# Portable Router Tables



## Bettercarpentry (Jan 14, 2010)

Hey I'm new to the site, I'm looking to possibly build my own router table w/stand. I'm not sure if it would be more cost effective to buy a portable router table w/stand or build a portable router table w/stand. Does anyone have photos of some of their portable router tables. The router I am currently using is a Trition MOF001. Thanks for your responses in advance- Dan


----------



## jschaben (Jun 21, 2009)

Bettercarpentry said:


> Hey I'm new to the site, I'm looking to possibly build my own router table w/stand. I'm not sure if it would be more cost effective to buy a portable router table w/stand or build a portable router table w/stand. Does anyone have photos of some of their portable router tables. The router I am currently using is a Trition MOF001. Thanks for your responses in advance- Dan


Hi Dan, welcome to the forum
Well, I dunno, I guess it is obvious to me that making a table will incur less out of pocket, but as to being cost effective would depend on what kind of price you put on your time.... Me, I work cheap. 
And, you have a couple of options also, buy a finished unit that you think you like, start with a blank sheet of paper and build what you want, buy a cheap table and modify it. The members here have done it about every way you can imagine. Take a look through this thread for some ideas, it's a long thread but worth the trip:
http://www.routerforums.com/table-mounted-routing/17212-wanted-pictures-your-table.html
Good Luck


----------



## kp91 (Sep 10, 2004)

Dan,

My first router table was a kitchen counter top scrap on saw horses... cheap and portable. That evolved into a small benchtop table that I was never quite happy with, then I went to the Oak park top with the offcenter baseplate.

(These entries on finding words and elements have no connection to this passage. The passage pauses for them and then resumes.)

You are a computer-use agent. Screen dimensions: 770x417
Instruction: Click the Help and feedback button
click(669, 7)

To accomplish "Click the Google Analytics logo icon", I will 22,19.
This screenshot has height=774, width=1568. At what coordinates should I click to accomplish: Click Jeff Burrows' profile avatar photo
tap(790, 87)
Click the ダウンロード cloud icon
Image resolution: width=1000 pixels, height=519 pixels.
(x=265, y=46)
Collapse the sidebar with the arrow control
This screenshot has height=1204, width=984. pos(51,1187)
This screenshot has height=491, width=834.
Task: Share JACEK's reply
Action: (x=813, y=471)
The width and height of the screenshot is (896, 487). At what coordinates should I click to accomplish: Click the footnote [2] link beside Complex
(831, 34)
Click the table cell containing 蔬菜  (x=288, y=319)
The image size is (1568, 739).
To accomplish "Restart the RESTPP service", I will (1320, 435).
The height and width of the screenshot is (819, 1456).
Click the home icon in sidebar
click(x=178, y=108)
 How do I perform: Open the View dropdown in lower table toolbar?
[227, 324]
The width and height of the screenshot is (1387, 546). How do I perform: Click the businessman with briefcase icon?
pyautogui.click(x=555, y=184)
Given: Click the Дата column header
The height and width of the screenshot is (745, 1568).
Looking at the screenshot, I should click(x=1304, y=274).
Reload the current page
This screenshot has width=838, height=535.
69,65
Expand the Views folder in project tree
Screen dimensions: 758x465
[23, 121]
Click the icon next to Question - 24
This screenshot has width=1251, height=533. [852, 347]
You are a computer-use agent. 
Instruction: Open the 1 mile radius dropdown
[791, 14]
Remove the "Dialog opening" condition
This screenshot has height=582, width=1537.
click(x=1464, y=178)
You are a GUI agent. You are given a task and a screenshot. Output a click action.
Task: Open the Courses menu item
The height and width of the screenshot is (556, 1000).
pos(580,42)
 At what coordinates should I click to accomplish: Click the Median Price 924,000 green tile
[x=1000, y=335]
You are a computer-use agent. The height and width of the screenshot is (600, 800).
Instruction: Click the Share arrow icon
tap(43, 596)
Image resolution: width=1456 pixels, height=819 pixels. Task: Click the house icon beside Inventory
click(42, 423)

The table I currently have is still based on the Oak Park router top. It's mounted to a homebuilt cabinet, but the top is still removable and can be taken just about anywhere. It has steel pins that engage the metal cart, or matching holes in sawhorses, etc.

The most expensive purchase I had to make for the project (aside from the top) was the switch, The rest was mostly from leftovers from other projects.


----------



## Noob (Apr 18, 2009)

A good choice might be to make a portable router table, and buy a Black and Decker Workmate to put it on. That way you have a portable table you can fold up and put out of the way if space is an issue, or it's easy to put in your car/truck.

Black & Decker WM125 Workmate 125 350-Pound Capacity Portable Work Bench Harbor Freight has a knock-off that would work too.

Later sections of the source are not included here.